*** SOURCE INFORMATION ***

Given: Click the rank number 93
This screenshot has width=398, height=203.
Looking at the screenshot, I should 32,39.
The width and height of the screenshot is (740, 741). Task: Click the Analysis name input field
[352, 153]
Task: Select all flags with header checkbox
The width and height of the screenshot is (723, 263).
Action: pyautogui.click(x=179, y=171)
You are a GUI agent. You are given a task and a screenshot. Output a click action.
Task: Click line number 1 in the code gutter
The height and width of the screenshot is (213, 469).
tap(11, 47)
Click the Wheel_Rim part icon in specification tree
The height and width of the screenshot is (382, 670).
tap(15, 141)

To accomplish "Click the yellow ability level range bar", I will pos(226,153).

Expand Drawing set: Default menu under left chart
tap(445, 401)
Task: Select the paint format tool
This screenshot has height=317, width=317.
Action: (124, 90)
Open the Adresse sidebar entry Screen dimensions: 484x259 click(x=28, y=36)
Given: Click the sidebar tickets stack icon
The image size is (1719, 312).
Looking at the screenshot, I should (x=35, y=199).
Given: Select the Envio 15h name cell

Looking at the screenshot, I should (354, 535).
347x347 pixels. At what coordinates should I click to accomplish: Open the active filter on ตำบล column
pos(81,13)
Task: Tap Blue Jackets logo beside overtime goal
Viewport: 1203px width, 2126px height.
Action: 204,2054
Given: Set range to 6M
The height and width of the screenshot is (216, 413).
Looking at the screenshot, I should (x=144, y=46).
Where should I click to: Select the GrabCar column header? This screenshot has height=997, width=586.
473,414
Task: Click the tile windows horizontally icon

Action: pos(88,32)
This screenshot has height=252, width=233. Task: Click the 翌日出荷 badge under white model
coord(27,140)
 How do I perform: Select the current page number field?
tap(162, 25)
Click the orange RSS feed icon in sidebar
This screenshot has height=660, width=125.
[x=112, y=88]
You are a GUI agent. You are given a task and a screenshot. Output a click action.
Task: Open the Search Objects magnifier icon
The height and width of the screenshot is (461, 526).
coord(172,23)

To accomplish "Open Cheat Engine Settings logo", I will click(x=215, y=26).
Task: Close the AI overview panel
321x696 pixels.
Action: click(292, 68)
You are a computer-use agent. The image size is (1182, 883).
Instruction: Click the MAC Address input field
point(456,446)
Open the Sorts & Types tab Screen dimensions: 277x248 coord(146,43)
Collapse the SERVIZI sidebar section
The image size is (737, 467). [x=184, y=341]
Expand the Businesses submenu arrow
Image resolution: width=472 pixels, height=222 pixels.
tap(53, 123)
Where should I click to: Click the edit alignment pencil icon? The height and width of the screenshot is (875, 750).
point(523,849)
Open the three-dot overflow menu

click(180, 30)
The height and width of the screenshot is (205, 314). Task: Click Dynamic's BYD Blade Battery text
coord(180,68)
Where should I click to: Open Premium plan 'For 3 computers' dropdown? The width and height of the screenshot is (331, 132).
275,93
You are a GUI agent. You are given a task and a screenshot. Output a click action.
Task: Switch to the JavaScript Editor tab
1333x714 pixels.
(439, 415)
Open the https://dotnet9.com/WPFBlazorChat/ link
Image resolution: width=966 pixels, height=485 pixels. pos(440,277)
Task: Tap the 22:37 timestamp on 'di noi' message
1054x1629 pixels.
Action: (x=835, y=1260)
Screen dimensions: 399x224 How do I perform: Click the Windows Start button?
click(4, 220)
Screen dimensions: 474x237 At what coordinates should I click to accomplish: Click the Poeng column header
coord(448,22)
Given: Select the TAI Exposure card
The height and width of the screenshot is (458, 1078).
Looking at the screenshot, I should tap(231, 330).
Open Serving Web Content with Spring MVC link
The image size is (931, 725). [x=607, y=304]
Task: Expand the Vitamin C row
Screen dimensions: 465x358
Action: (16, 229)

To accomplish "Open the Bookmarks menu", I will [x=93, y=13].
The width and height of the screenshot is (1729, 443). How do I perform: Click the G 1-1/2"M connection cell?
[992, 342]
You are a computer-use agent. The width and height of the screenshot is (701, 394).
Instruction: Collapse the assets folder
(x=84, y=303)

*** End of SOURCE INFORMATION ***

WORK ORDER »
What you give back should be the full listing, copied exactly.

REPLY »
Given: Click the rank number 93
This screenshot has width=398, height=203.
Looking at the screenshot, I should 32,39.
The width and height of the screenshot is (740, 741). Task: Click the Analysis name input field
[352, 153]
Task: Select all flags with header checkbox
The width and height of the screenshot is (723, 263).
Action: pyautogui.click(x=179, y=171)
You are a GUI agent. You are given a task and a screenshot. Output a click action.
Task: Click line number 1 in the code gutter
The height and width of the screenshot is (213, 469).
tap(11, 47)
Click the Wheel_Rim part icon in specification tree
The height and width of the screenshot is (382, 670).
tap(15, 141)

To accomplish "Click the yellow ability level range bar", I will pos(226,153).

Expand Drawing set: Default menu under left chart
tap(445, 401)
Task: Select the paint format tool
This screenshot has height=317, width=317.
Action: (124, 90)
Open the Adresse sidebar entry Screen dimensions: 484x259 click(x=28, y=36)
Given: Click the sidebar tickets stack icon
The image size is (1719, 312).
Looking at the screenshot, I should (x=35, y=199).
Given: Select the Envio 15h name cell

Looking at the screenshot, I should (354, 535).
347x347 pixels. At what coordinates should I click to accomplish: Open the active filter on ตำบล column
pos(81,13)
Task: Tap Blue Jackets logo beside overtime goal
Viewport: 1203px width, 2126px height.
Action: 204,2054
Given: Set range to 6M
The height and width of the screenshot is (216, 413).
Looking at the screenshot, I should (x=144, y=46).
Where should I click to: Select the GrabCar column header? This screenshot has height=997, width=586.
473,414
Task: Click the tile windows horizontally icon

Action: pos(88,32)
This screenshot has height=252, width=233. Task: Click the 翌日出荷 badge under white model
coord(27,140)
 How do I perform: Select the current page number field?
tap(162, 25)
Click the orange RSS feed icon in sidebar
This screenshot has height=660, width=125.
[x=112, y=88]
You are a GUI agent. You are given a task and a screenshot. Output a click action.
Task: Open the Search Objects magnifier icon
The height and width of the screenshot is (461, 526).
coord(172,23)

To accomplish "Open Cheat Engine Settings logo", I will click(x=215, y=26).
Task: Close the AI overview panel
321x696 pixels.
Action: click(292, 68)
You are a computer-use agent. The image size is (1182, 883).
Instruction: Click the MAC Address input field
point(456,446)
Open the Sorts & Types tab Screen dimensions: 277x248 coord(146,43)
Collapse the SERVIZI sidebar section
The image size is (737, 467). [x=184, y=341]
Expand the Businesses submenu arrow
Image resolution: width=472 pixels, height=222 pixels.
tap(53, 123)
Where should I click to: Click the edit alignment pencil icon? The height and width of the screenshot is (875, 750).
point(523,849)
Open the three-dot overflow menu

click(180, 30)
The height and width of the screenshot is (205, 314). Task: Click Dynamic's BYD Blade Battery text
coord(180,68)
Where should I click to: Open Premium plan 'For 3 computers' dropdown? The width and height of the screenshot is (331, 132).
275,93
You are a GUI agent. You are given a task and a screenshot. Output a click action.
Task: Switch to the JavaScript Editor tab
1333x714 pixels.
(439, 415)
Open the https://dotnet9.com/WPFBlazorChat/ link
Image resolution: width=966 pixels, height=485 pixels. pos(440,277)
Task: Tap the 22:37 timestamp on 'di noi' message
1054x1629 pixels.
Action: (x=835, y=1260)
Screen dimensions: 399x224 How do I perform: Click the Windows Start button?
click(4, 220)
Screen dimensions: 474x237 At what coordinates should I click to accomplish: Click the Poeng column header
coord(448,22)
Given: Select the TAI Exposure card
The height and width of the screenshot is (458, 1078).
Looking at the screenshot, I should tap(231, 330).
Open Serving Web Content with Spring MVC link
The image size is (931, 725). [x=607, y=304]
Task: Expand the Vitamin C row
Screen dimensions: 465x358
Action: (16, 229)

To accomplish "Open the Bookmarks menu", I will [x=93, y=13].
The width and height of the screenshot is (1729, 443). How do I perform: Click the G 1-1/2"M connection cell?
[992, 342]
You are a computer-use agent. The width and height of the screenshot is (701, 394).
Instruction: Collapse the assets folder
(x=84, y=303)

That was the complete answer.